Parallelization and Optimization of Numerical Methods in the Polaris(MD) Molecular Dynamics Software

Applicant

Prof. Dr. Martin Zacharias
Lehrstuhl für Theoretische Biophysik (T38)
TU München

Project Overview

Proteins are one of the most important building blocks of life. They are the machinery of the cell, controlling, regulating, and signalling almost all functions. Over 20,000 different proteins are encoded for in the human genome and an average human cell may contain billions of proteins. Understanding their complex behavior and interaction is critical to the development of new medicines and the prevention of afflictions such as Alzheimer’s Disease and cancer.

One step towards this understanding is in the computer simulation of proteins. These molecular dynamics (MD) simulations follow the individual motions of the atoms of a protein or proteins, calculating the forces between the atoms at each step and advancing their positions. In this way, the behavior of the proteins can be modeled and predicted. Simulations also provide a controlled environment to experiment with new systems in a way that is far simpler than in the laboratory.

Significant biological processes occur across many orders of magnitude in time, from nanoseconds to minutes, and molecular systems may range from a few tens of angstroms, to hundreds of nanometers in size. At the atomic level, this may constitute thousands to many millions of atoms. The environment also plays an important role and can easily contribute many more millions of atoms for an aqueous solution. It is therefore critical that simulation software is fast and can take full advantage of the computing resources available at today’s—and tomorrow’s—supercomputing centers.

The aim of this proposal is to fund at least two students for one year. Paul Westphälinger has just completed his Master’s degree with Prof. Zacharias and Falko Späth, a computer science/engineering (CSE) student, is currently studying in the group. They will develop important extensions to the molecular dynamics software Polaris(MD) that will take advantage of the parallel and distributed supercomputing technology as well as accelerator cards such as GPUs and Intel MICs. These additions will allow larger and more complex protein simulations to be performed in more realistic environments, while at the same time maximizing the use of the computing resources.

Many other molecular dynamics packages, of course, exist such as Amber, Gromacs, and NAMD. The force-fields typically used with these programs are based on fixed-charge models that have been parameterized based on experimental data. These models allow very little flexibility to react to changes in the environment, as may happen, for example, during the folding of a protein. The parameterization may also capture unknown effects and properties within the data. This can make it challenging to understand simulation results as a consequence of the physical model.

It is largely recognized that a significant energy component that is missing from these standard force-fields is from induced polarization effects. As such, there is a great deal of research into developing models that can capture these effects and parameterizing these new force fields. Polarization is generally captured with one of three methods–fluctuating charges, the Drude model, and induced point dipoles –and variations of these methods are implemented in the above mentioned packages. Higher order multipole force fields are also being developed as part of the AMOEBA force field.

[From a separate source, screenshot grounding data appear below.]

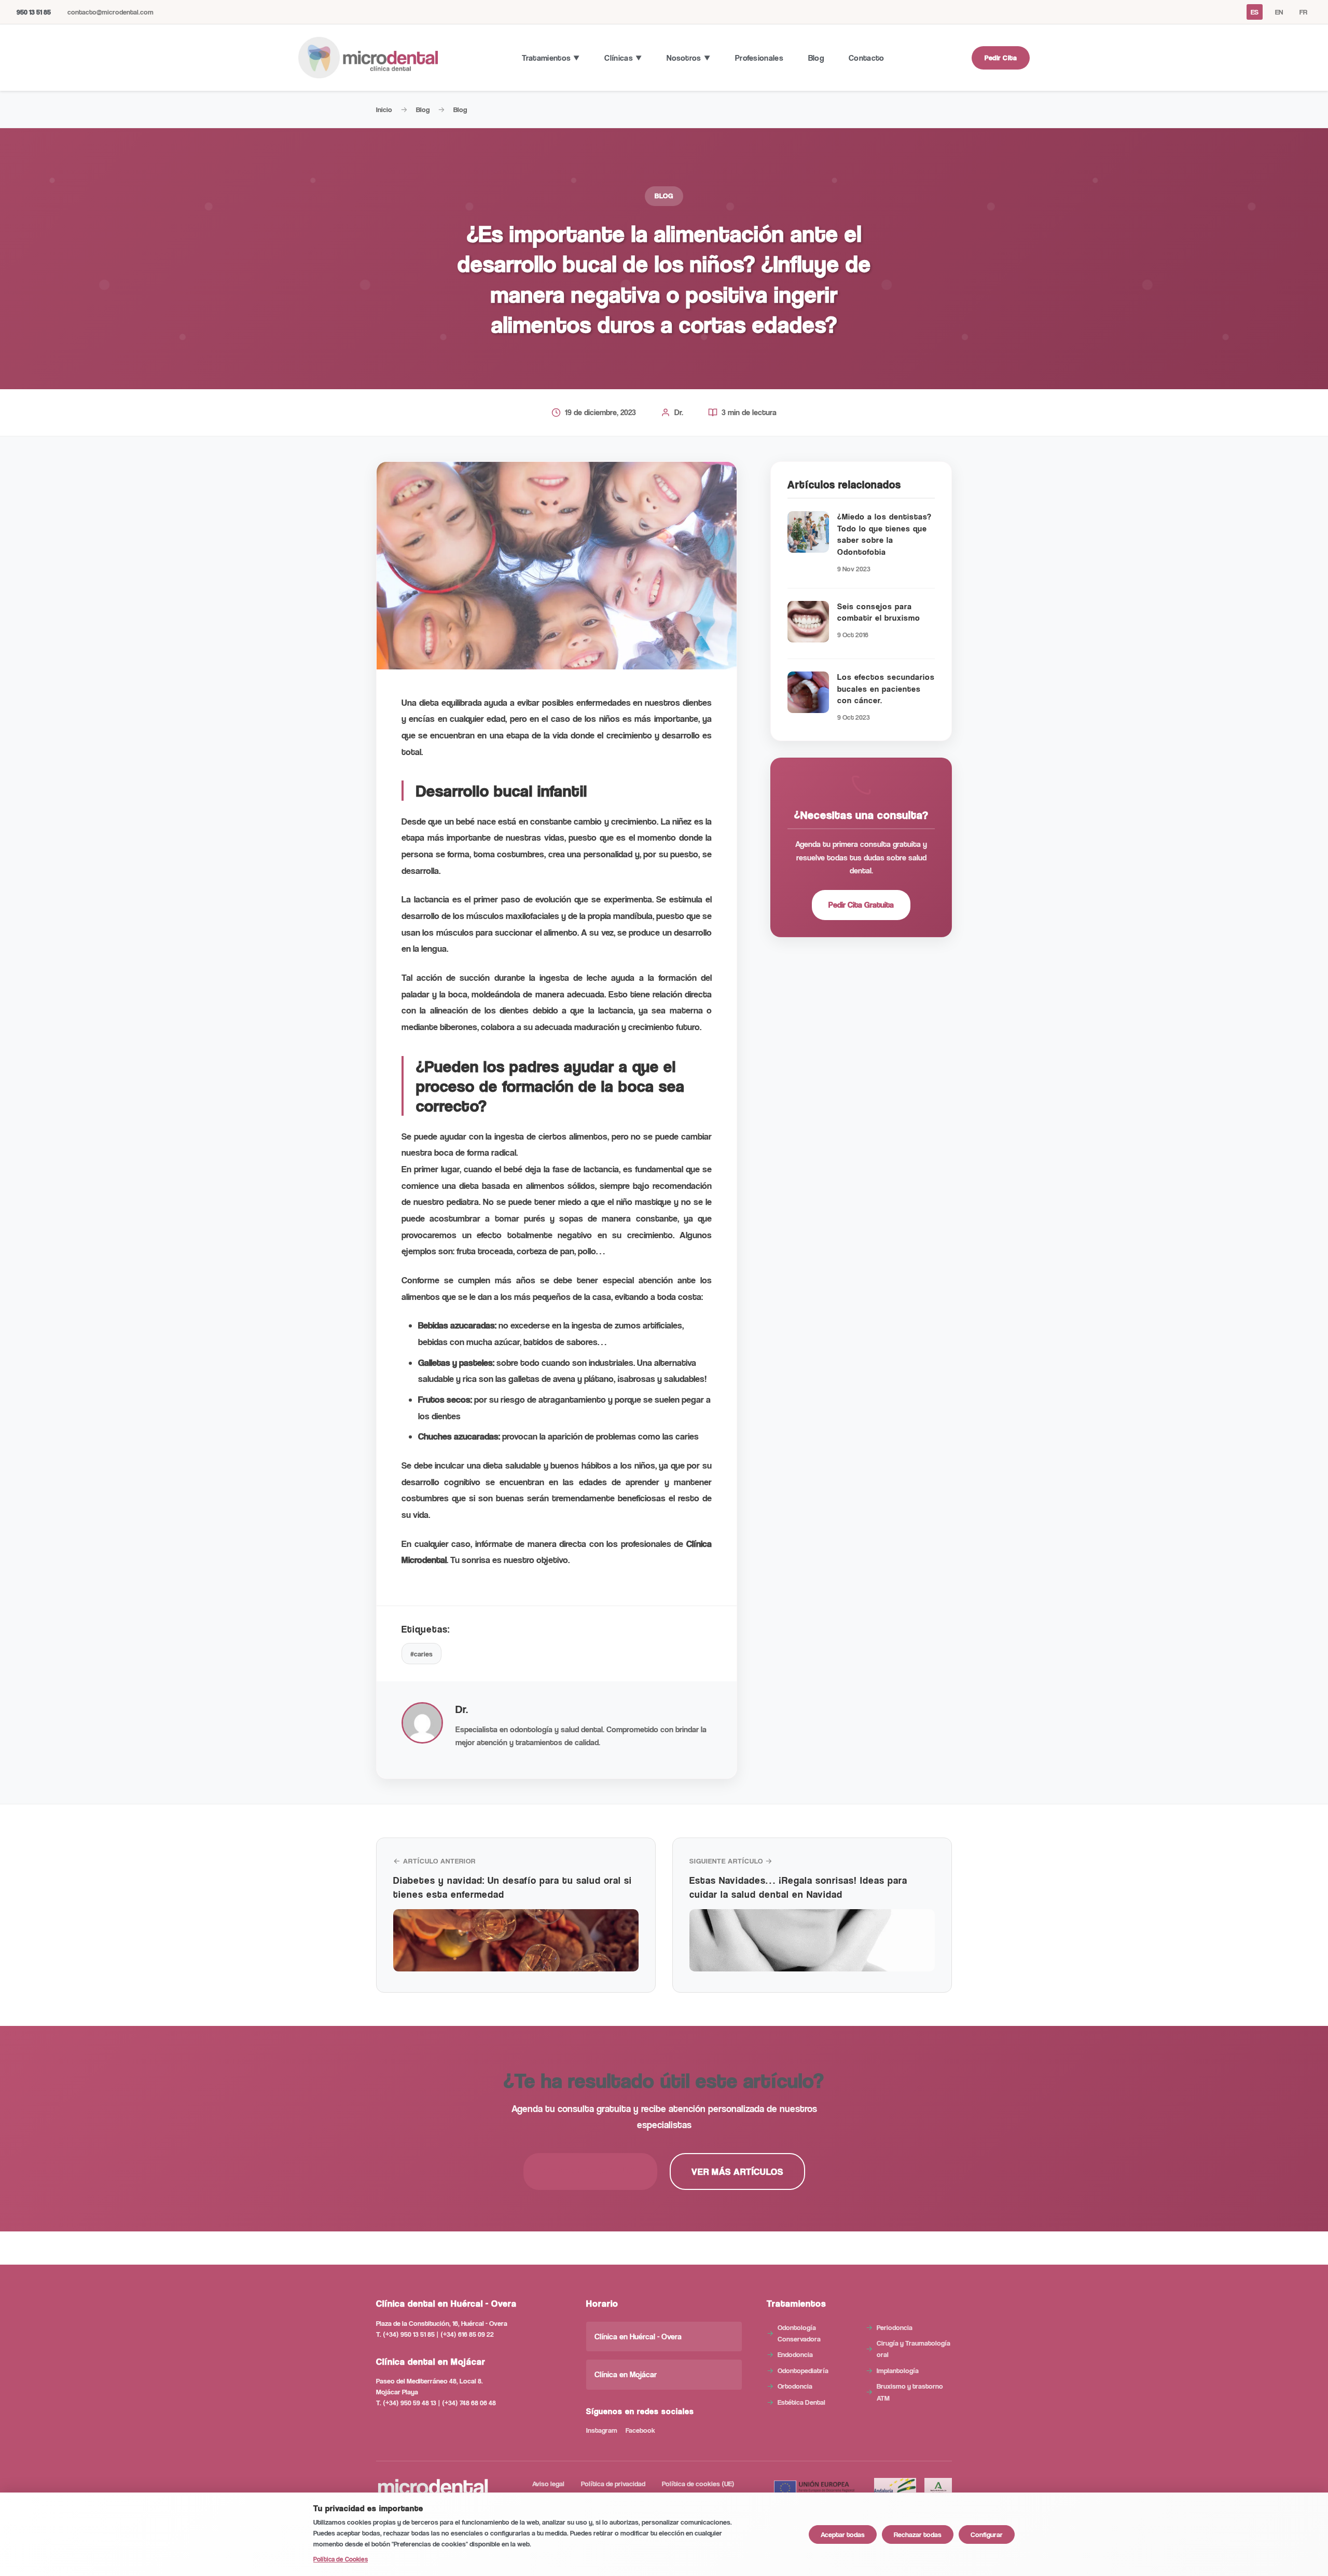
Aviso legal (548, 2483)
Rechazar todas (918, 2534)
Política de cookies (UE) (698, 2483)
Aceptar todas (843, 2534)
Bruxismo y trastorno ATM (910, 2391)
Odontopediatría (803, 2370)
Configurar (987, 2534)
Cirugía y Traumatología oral (913, 2348)
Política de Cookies (340, 2559)
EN (1279, 11)
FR (1303, 11)
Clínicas (618, 58)
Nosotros (684, 58)
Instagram (601, 2430)
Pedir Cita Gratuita (861, 905)
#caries (421, 1653)
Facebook (640, 2430)
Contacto (866, 58)
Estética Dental (801, 2401)
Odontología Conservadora (799, 2333)
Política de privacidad (613, 2483)
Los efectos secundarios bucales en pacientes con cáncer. (886, 688)
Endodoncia (795, 2354)
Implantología (898, 2370)
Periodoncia (894, 2327)
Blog (816, 58)
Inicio (384, 109)
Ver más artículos (737, 2171)
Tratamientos (546, 58)
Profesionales (759, 58)
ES (1254, 11)
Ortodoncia (795, 2385)
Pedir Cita (1001, 57)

Polaris(MD) has been under development for 20 years by Dr. Michel Masella at the French Alternative Energies and Atomic Energy Commission (CEA) and is used by several groups within France, the United States, and now in Germany at the TUM. The key feature of Polaris(MD) is the implementation of an efficient, novel, induced-dipole polarization model for atoms and a polarizable coarse-grain water model. The model also includes important dispersion and repulsion terms and hydrogen bonding terms that are critical for realistic water behavior. In addition to the mathematical formulation, the parameters for the model have been exclusively derived from quantum computation. This avoids over constraining the model to a particular environment or structure.

One computation in particular that would benefit from this project is the simulation of the PMV capsid. This bacterial virus capsid contains over 500,000 atoms and is embedded in over 2 million water molecules. The computation will be run for about 10 ns of simulated time. This is a significant challenge as it tests the limits of the computational model in terms of the size of the problem and the length of time to be simulated.

The project will be coordinated by two PIs: Prof. Dr. Martin Zacharias of the Lehrstuhl für Biophysik Institute at TUM, and Dr. Jonathan Coles, a research associate in the same group. The student will be supervised by Jonathan Coles, who has degrees in Computer Science and Theoretical Astrophysics, as well as extensive experience developing high performance parallel scientific software. He is the second main developer of Polaris(MD) and responsible for the distributed parallelization of the code and the FMM implementation. The results of this project will therefore be merged with the main development branch.